Page |
_ _ _
I don't see a size limit for mosquito in the regs


----------



## papaperch (Apr 12, 2004)

I hesitate to comment as I am primarily a panfishernan. I do keep walleye if I accidently catch one but I adhere to a personal 15 inch limit.

It does bother me to see others keeping undersize walleyes. Many a time on Mosquito I have seen strung up walleye smaller than the crappies in my cooler. I believe this stems from the fact that some like to brag " I got my limit ". I always wondered if these fish actually ever see a frying pan. Maybe they end up as fertilizer after all the bragging is done. Who knows ?


----------



## chaunc (Apr 11, 2004)

I agree with Tomb. That lake has always been a put and take fishery. Everybody needs to stop persecuting people who want to keep fish. If you, personally want to throw everything back under 15", do so. No sense getting upset about others choices. Amish have been keeping those perch size eyes since i can remember while fishing squito. I complained about it to the gamewarden 15 years ago and again a couple years ago. He told me " there's no size limit, so ANYBODY can keep their limit ". There's still lots of fish for all of us to catch. How about a closed season from April 1 to May 15 like we have over here in Pa.?  Except for Pymy, we cant keep any during the spawn period. Now that sux.


----------



## johnboy111711 (Apr 7, 2004)

i agree with chaunc, if there are no laws broken and the fish get ate, whats the difference. i personally perfer smaller eyes and have kept 14in from squito and other lakes and ate them and not felt bad. i have alos thrown back bigger eyes.


----------



## walley1 (Feb 18, 2005)

there is no size limit on mosquito


----------



## snake69 (Sep 26, 2005)

Looked thru the regs and can find nothing! Berlin remains 15" but nothin' bout Mosquito!!


----------



## chaunc (Apr 11, 2004)

Mosquito Creek Lake is the only public waters, that i know of, in Ohio, that doesn't have a size limit on walleye. If i'm wrong and they have added more lakes, would somebody that knows for sure, post here and tell us all, the names of them.


----------



## misfit (Apr 5, 2004)

chaunc,there are not a lot of walleye lakes in ohio,and the larger ones(except skeeter) do have a size limit.i'm not positive,but believe the only waters with no limit would be the various upground reservoirs,the ohio and other rivers that might possibly hold walleyes.
i don't have the names of all those waters,but it's easier to say that any water not listed in the regs as having a size limit would be included.


----------



## johnboy111711 (Apr 7, 2004)

west branch didn't, atleast from what i know, have a walleye length limit


----------



## misfit (Apr 5, 2004)

berlin,cj brown,milton,mahoning river between berlin and milton,lake erie and tribs are the the waters with limits.if it's not on that list,there's no lmit.


----------



## chuckie (Nov 12, 2004)

my guess is most who don't care much about size wouldn't be too concerned about the limit either-just my $.02! I'm pro-15"-> keeper! and who came up with this "measurement" techniqueStraight from the regs.) 
********
"The measurement of the length of a fish is taken in a straight line from the utmost end of the snout with the *mouth closed* to the utmost end of the caudal (tail) fin when the *tail fin is compressed* so that the upper and lower lobes touch or overlap.
_ _ _
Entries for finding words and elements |
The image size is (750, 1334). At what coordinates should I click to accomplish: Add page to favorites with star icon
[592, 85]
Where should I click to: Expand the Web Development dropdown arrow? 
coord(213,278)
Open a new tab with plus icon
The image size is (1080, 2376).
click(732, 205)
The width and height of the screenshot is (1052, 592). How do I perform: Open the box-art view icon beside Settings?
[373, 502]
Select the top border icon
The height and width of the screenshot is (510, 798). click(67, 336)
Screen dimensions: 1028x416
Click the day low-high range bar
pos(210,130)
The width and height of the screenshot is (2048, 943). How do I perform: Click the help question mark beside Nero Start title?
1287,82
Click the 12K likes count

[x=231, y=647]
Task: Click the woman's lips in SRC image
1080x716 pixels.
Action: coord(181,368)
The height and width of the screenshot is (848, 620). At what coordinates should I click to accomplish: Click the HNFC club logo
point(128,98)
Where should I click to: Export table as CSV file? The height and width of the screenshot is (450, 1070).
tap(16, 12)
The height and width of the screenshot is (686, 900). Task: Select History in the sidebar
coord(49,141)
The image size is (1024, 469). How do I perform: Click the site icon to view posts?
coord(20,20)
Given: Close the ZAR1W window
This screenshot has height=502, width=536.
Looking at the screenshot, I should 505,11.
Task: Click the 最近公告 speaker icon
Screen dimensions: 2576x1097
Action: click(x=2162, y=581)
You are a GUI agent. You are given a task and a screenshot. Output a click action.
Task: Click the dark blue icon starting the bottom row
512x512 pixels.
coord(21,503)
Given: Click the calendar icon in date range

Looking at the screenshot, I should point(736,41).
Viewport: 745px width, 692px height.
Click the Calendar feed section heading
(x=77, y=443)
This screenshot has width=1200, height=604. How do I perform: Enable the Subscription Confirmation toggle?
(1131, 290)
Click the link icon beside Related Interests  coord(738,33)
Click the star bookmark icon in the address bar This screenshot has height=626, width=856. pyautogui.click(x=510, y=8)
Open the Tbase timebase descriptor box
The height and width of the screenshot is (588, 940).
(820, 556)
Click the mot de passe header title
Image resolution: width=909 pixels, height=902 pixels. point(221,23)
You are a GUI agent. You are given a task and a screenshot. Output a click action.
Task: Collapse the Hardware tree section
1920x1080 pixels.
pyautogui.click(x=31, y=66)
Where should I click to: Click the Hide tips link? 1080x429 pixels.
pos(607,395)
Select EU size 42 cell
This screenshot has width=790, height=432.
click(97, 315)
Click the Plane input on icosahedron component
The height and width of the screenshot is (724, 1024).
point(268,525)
_ _ _
Given exercise | Repeat the stretch of the thread on walleye size limits from "chaunc,there are not" through "would be included.". Nothing in the records is required here.

Response |
chaunc,there are not a lot of walleye lakes in ohio,and the larger ones(except skeeter) do have a size limit.i'm not positive,but believe the only waters with no limit would be the various upground reservoirs,the ohio and other rivers that might possibly hold walleyes.
i don't have the names of all those waters,but it's easier to say that any water not listed in the regs as having a size limit would be included.